-- Records for the task --
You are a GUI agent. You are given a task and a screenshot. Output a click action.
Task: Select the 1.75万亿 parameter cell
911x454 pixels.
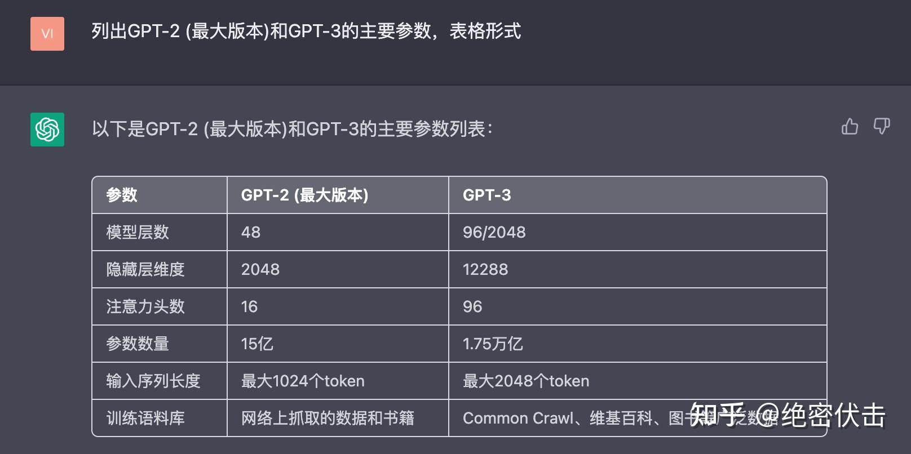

* * *

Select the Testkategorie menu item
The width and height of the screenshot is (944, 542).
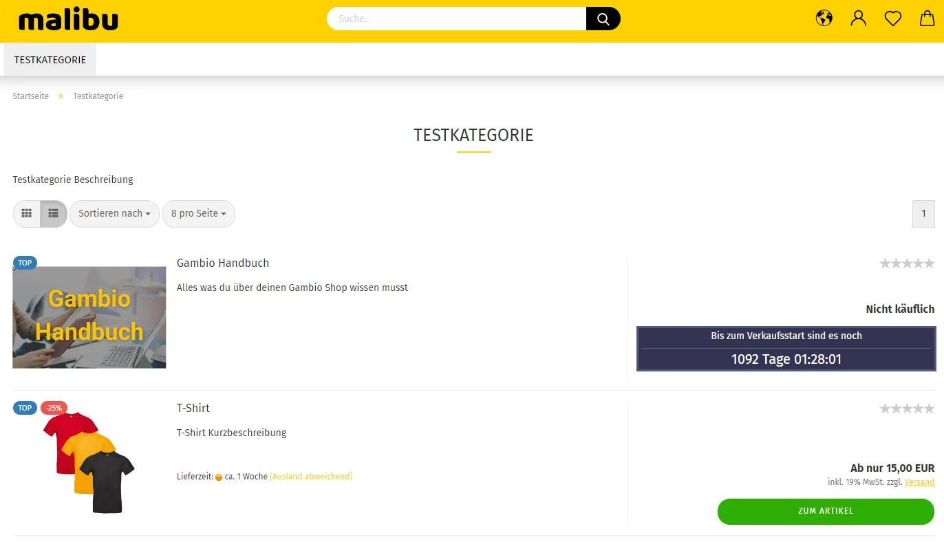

-- Work to do --
Please retype the lines from the one with "You are a GUI" through the one with "911x454 pixels.", both included.

-- Complete answer --
You are a GUI agent. You are given a task and a screenshot. Output a click action.
Task: Select the 1.75万亿 parameter cell
911x454 pixels.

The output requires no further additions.